Außer den in Art. 4 Abs. 1 VO Nr. 3799/86 genannten Fällen, in denen die Behörde eines Mitgliedstaats selbst entscheiden kann, dass ein besonderer, den Erlass der Eingangsabgaben rechtfertigender Umstand vorliegt, sind aber weitere besondere Umstände denkbar, unter denen ein Erlass der Abgaben in Betracht kommt. Das ergibt sich aus Art. 6 Abs. 1 VO Nr. 3799/86. Denn danach lehnt die Behörde den Antrag auf Erlass der Eingangsabgaben nur ab, wenn entweder einer der in Art. 4 Abs. 2 VO Nr. 3799/86 genannten Fälle vorliegt oder kein Fall des Art. 4 Abs. 1 derselben Verordnung gegeben ist, es sei denn, die Begründung des Antrags lässt auf (andere) besondere Umstände schließen, aus denen sich ergibt, dass der Beteiligte nicht in betrügerischer Absicht oder offensichtlich fahrlässig gehandelt hat. Sind der Begründung solche besonderen Umstände zu entnehmen, so entscheidet nicht die Behörde des Mitgliedstaats über den Antrag, sondern die Kommission der Europäischen Gemeinschaften (KEG) nach dem Verfahren der Art. 7 bis 10 VO Nr. 3799/86 (Art. 6 Abs. 1 Unterabs. 1 VO Nr. 3799/86). Das hat der EuGH in seinem auf Vorlage des BFH (Beschluss vom 26. November 1996 VII R 106/95, BFH/NV 1997, 447) zu der dem Art. 6 VO Nr. 3799/86 insoweit entsprechenden Vorschrift des Art. 905 Abs. 1 der Verordnung (EWG) Nr. 2454/93 (ZKDVO) der Kommission vom 2. Juli 1993 mit Durchführungsvorschriften zu der Verordnung (EWG) Nr. 2913/92 des Rates zur Festlegung des Zollkodex der Gemeinschaften (ABlEG 1993 Nr. L 253/1) ergangenen Vorabentscheidung (Urteil in EuGHE 1999, I-1041) klargestellt.
Dem Vortrag der Klägerin ist jedoch nicht zu entnehmen, dass solche besonderen Umstände vorliegen. Sie hat lediglich behauptet, dass die Waren durch organisierte Kriminalität abhanden gekommen sein müssten, wenn es zutreffe, dass sie nicht gestellt worden seien. Damit äußert sie aber nur eine Vermutung, die sie nicht durch konkrete Tatsachen belegt, und führt überhaupt nichts bezüglich der weiteren Voraussetzung aus, dass der Beteiligte (hier die Klägerin) nicht in betrügerischer Absicht oder offensichtlich fahrlässig gehandelt hat. Allein das Vorhandensein organisierter Kriminalität, die sich auch des Versandverfahrens für ihre Zwecke bedient, ist aber kein besonderer Umstand, der als solcher, ohne dass weitere Umstände hinzutreten, schon ein mögliches Handeln des Beteiligten in betrügerischer Absicht oder eine offensichtliche Fahrlässigkeit des Beteiligten ausschließt.

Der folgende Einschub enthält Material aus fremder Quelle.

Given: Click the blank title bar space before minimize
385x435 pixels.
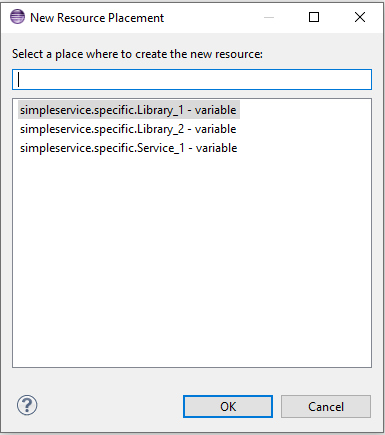Looking at the screenshot, I should [x=213, y=17].
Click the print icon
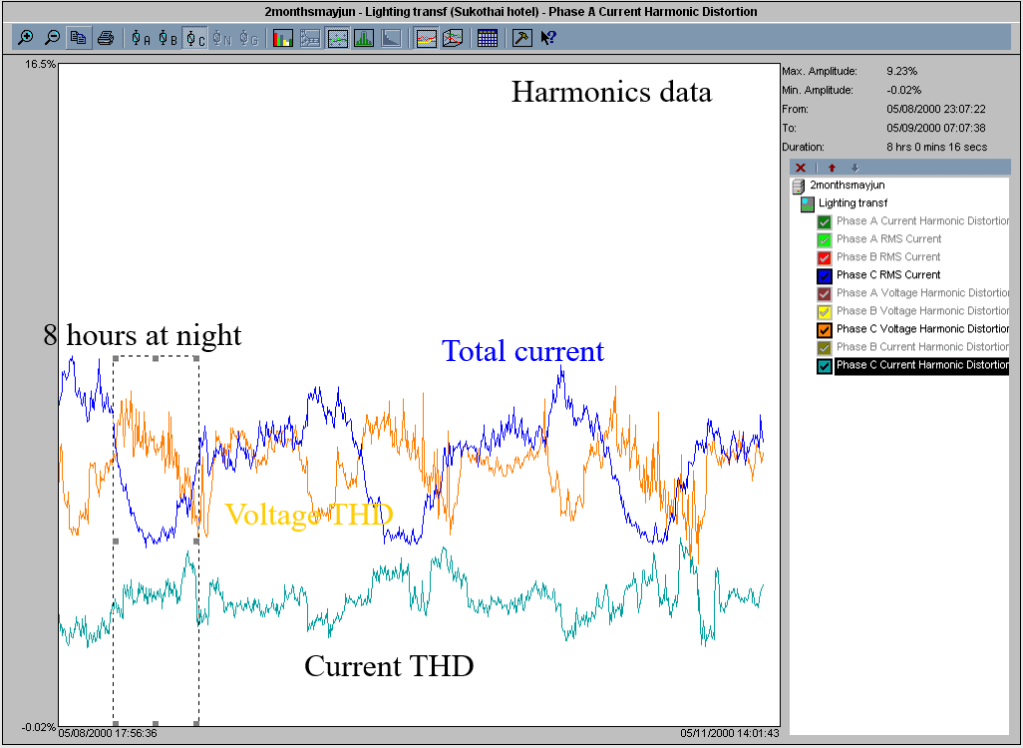The image size is (1023, 748). click(105, 38)

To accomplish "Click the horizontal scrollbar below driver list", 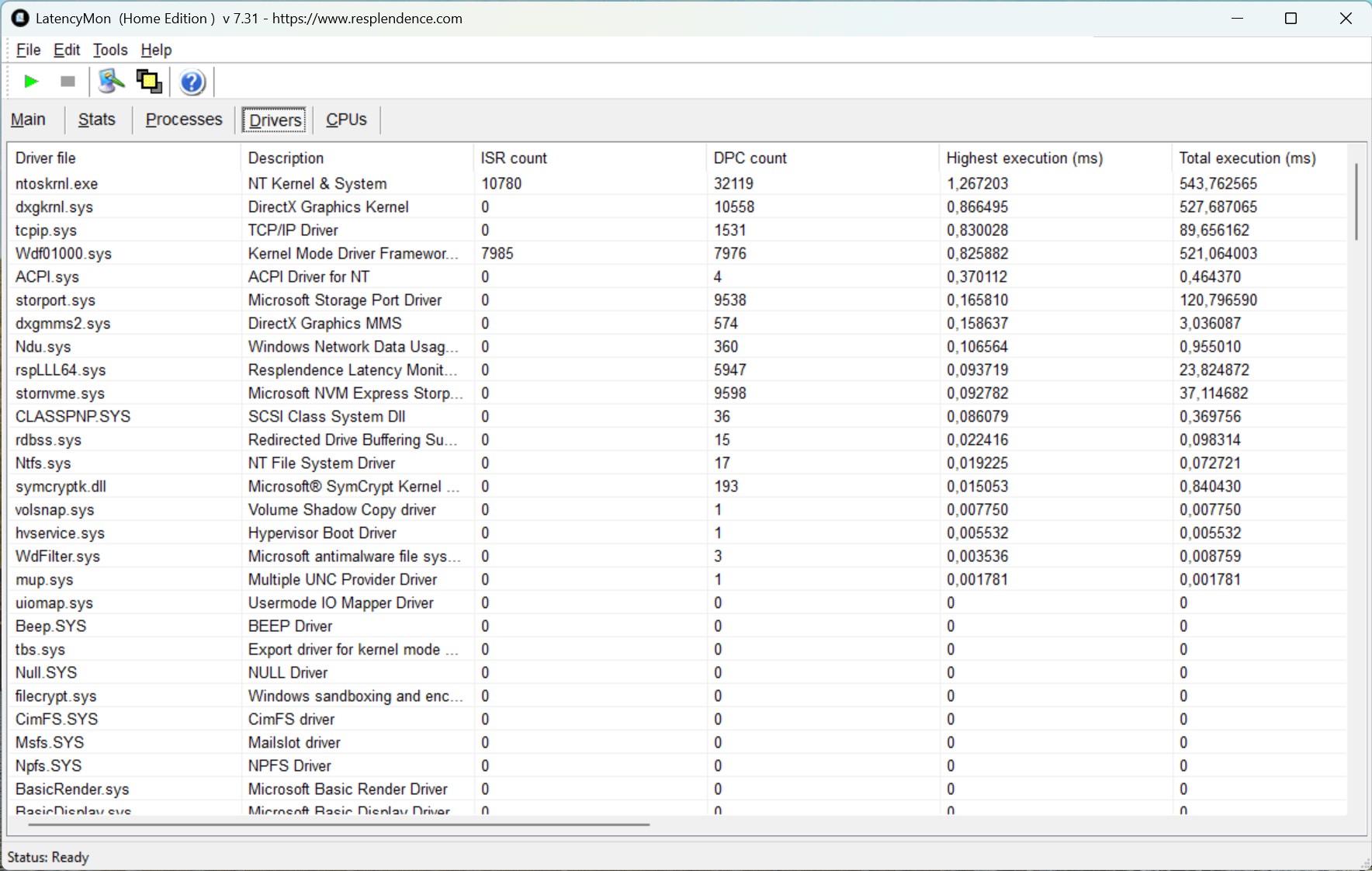I will tap(679, 824).
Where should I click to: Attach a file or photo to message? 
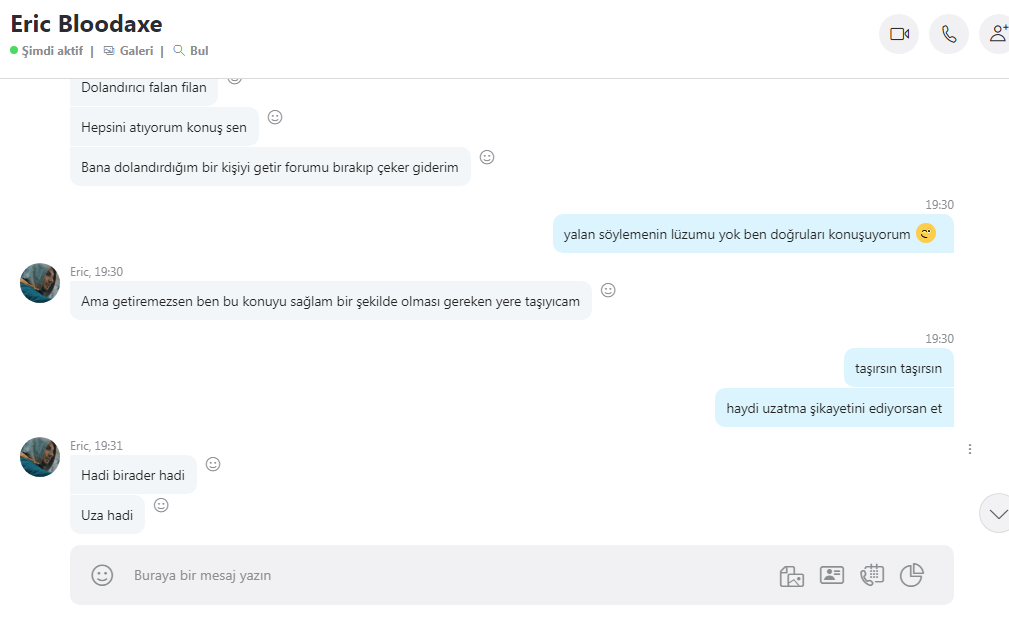click(x=791, y=576)
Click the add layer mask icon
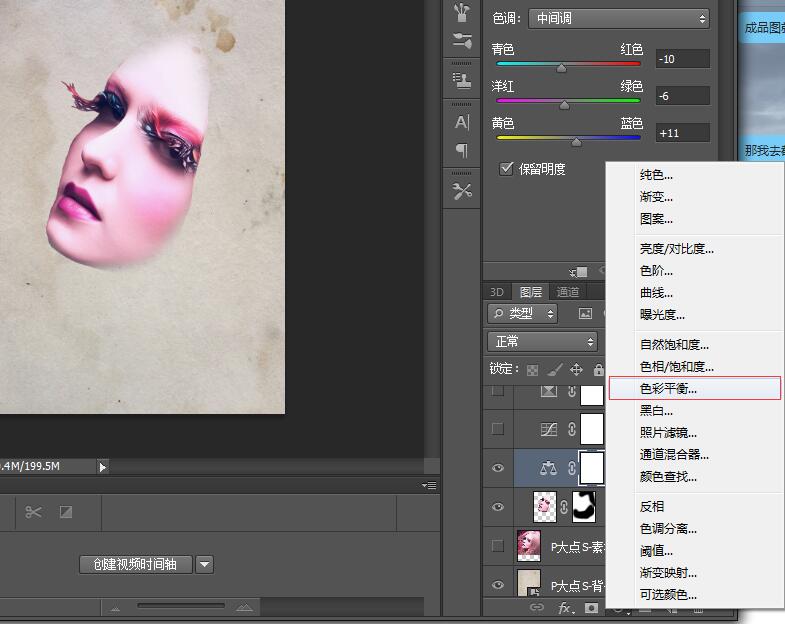785x624 pixels. (x=592, y=608)
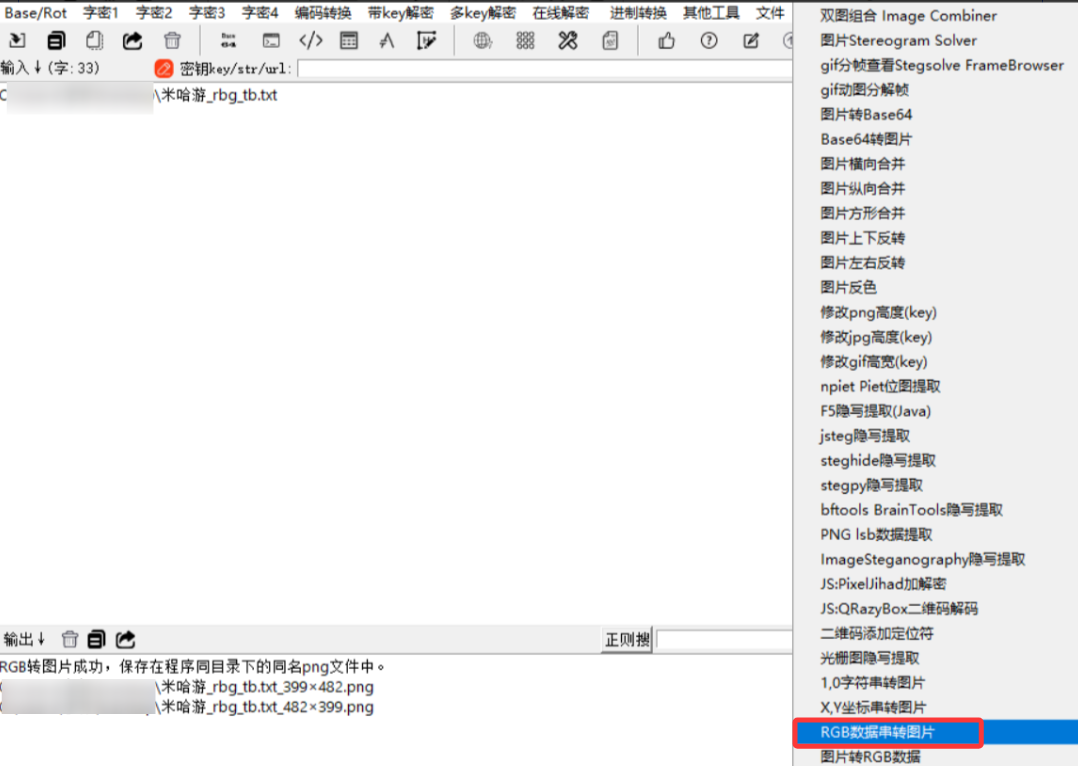This screenshot has height=766, width=1078.
Task: Click the red key icon beside 密钥key
Action: click(164, 69)
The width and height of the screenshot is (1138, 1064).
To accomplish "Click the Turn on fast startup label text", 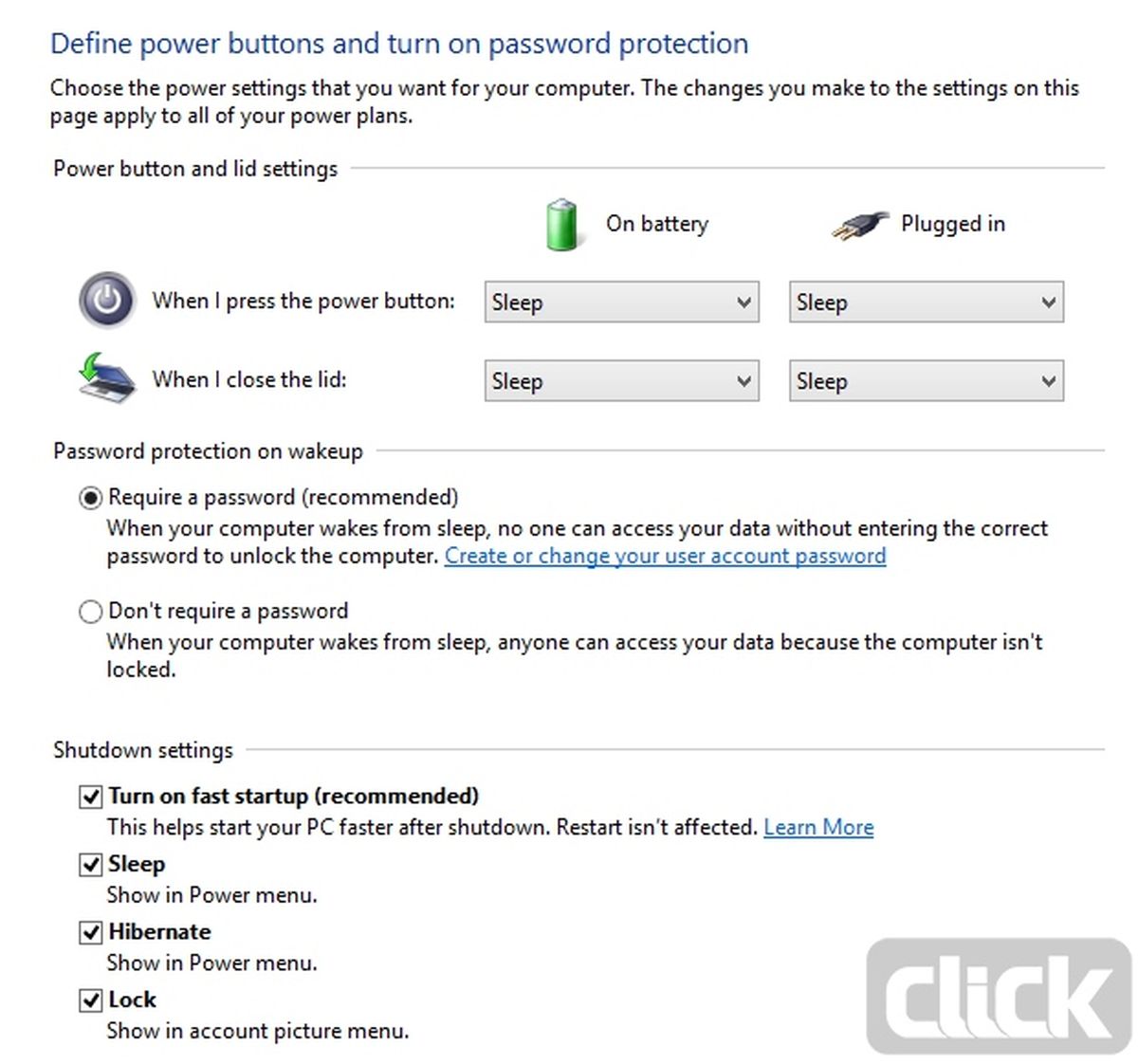I will coord(293,796).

Selbst wenn Art. 13 VO Nr. 1430/79 i.V.m. Art. 6 VO Nr. 3799/86 so auszulegen wäre, dass die "besonderen Umstände" mit dem Begriff der "höheren Gewalt" gleichzusetzen wären, wäre der Eingriff der organisierten Kriminalität in die Versandverfahren doch nicht als höhere Gewalt zu bewerten, sondern stellt, wie das FG zutreffend ausgeführt hat, unter den gegebenen Verhältnissen nur ein allgemeines Risiko dar, dem jeder unterliegt, der sich als Hauptverpflichteter am gemeinschaftlichen Versandverfahren beteiligt. Das bestehende Risiko ist deshalb für den Beteiligten vorhersehbar mit der Folge, dass er sich darauf einstellen kann und muss (EuGH, Urteil vom 13. November 1984 in den verbundenen Rechtssachen 98 und 230/83, EuGHE 1984, 3763, 3779 Tz. 16). Dabei ist in Rechnung zu stellen, dass das gemeinschaftliche Versandverfahren ein Zollverfahren ist, das vor allem die unter Umständen notwendig werdende Erhebung der auf den beförderten Waren ruhenden Eingangsabgaben sichern soll, aber nicht dazu dient, den sicheren Transport der Waren zu gewährleisten. Die Zollbehörden trifft daher gegenüber dem Hauptverpflichteten keine besondere Verpflichtung, den Eingriff der organisierten Kriminalität in das Versandverfahren zu verhindern. Es ist vielmehr eine allgemeine Aufgabe des Staates auf dem Gebiet der vorbeugenden Verbrechensbekämpfung, den Zugriff organisierter Kriminalität zu verhindern, ohne dass dieser Umstand aber einen Einfluss auf die Erhebung von Abgaben haben kann, die im Zusammenhang mit dem widerrechtlichen Zugriff auf die zum gemeinschaftlichen Versandverfahren abgefertigte Ware entstanden sein mögen.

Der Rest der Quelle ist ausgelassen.